Problem description
The answer must consist solely of the lines from the one containing "You are a computer-use" through the last line of the records below, repeated exactly, with all pictures omitted.

[Collected data entries]
*****
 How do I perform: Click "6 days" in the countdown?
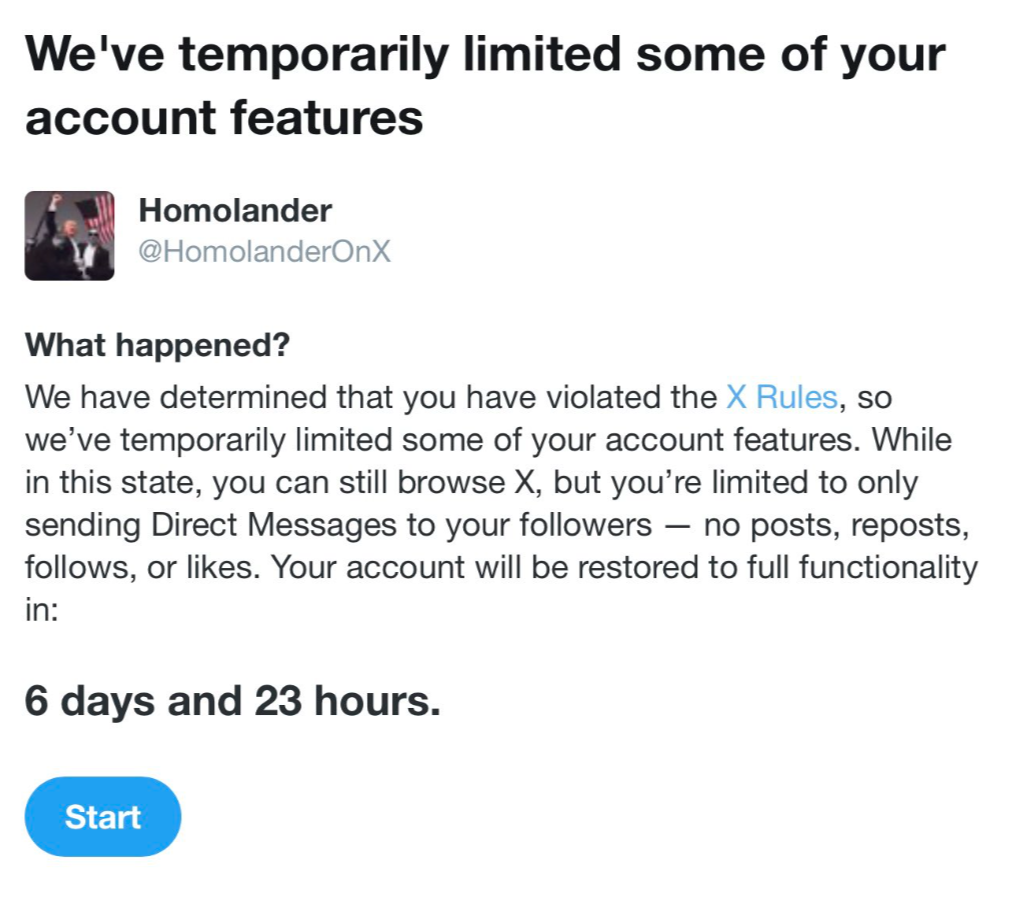point(90,701)
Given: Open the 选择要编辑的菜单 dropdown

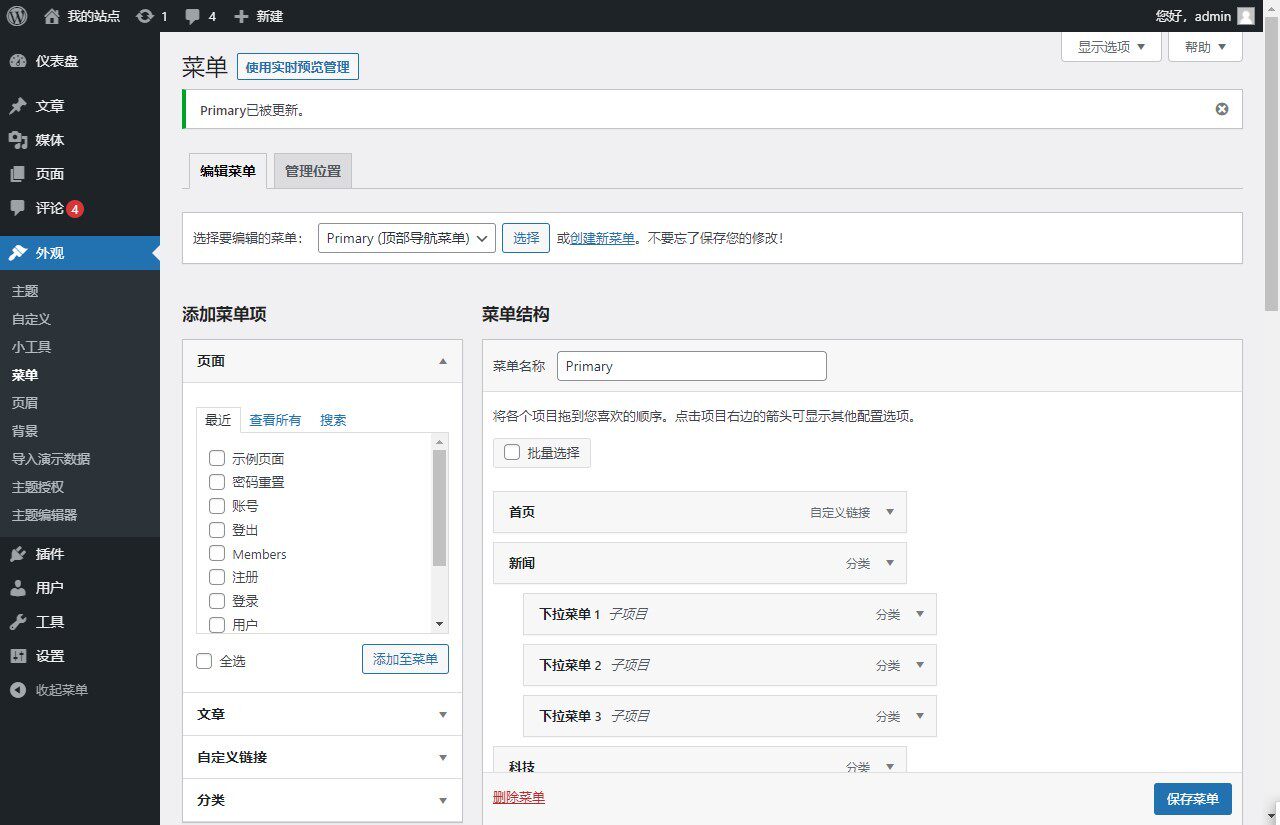Looking at the screenshot, I should tap(405, 238).
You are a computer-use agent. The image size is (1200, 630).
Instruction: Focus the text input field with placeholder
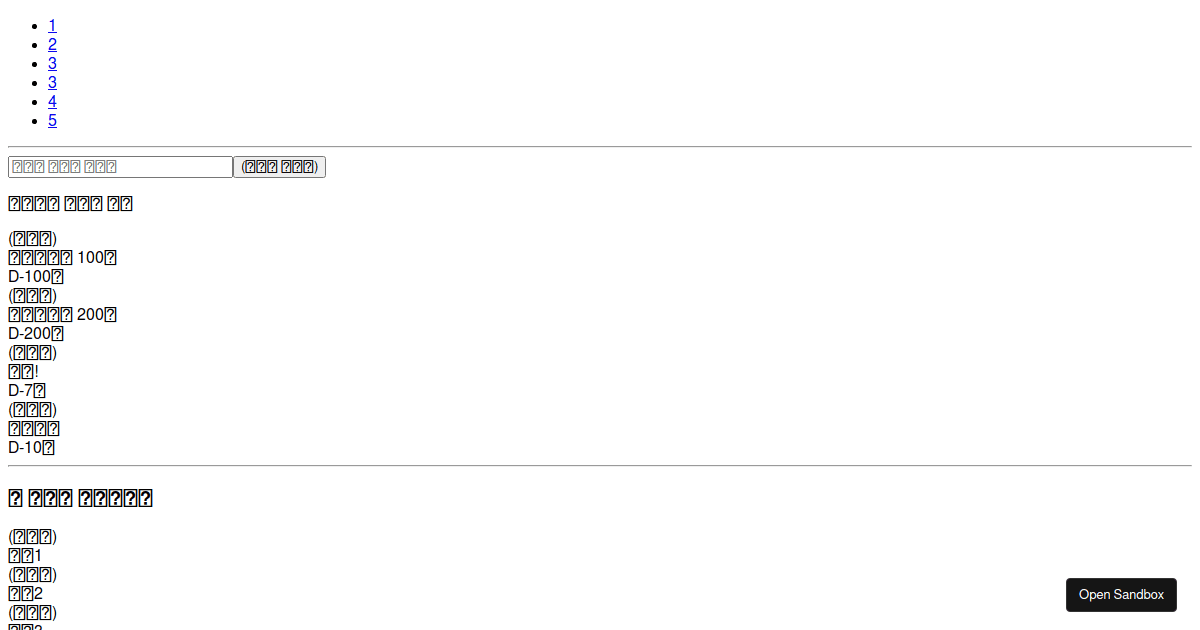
*****
Solution below
You are a computer-use agent. The image size is (1200, 630).
Instruction: Focus the text input field with placeholder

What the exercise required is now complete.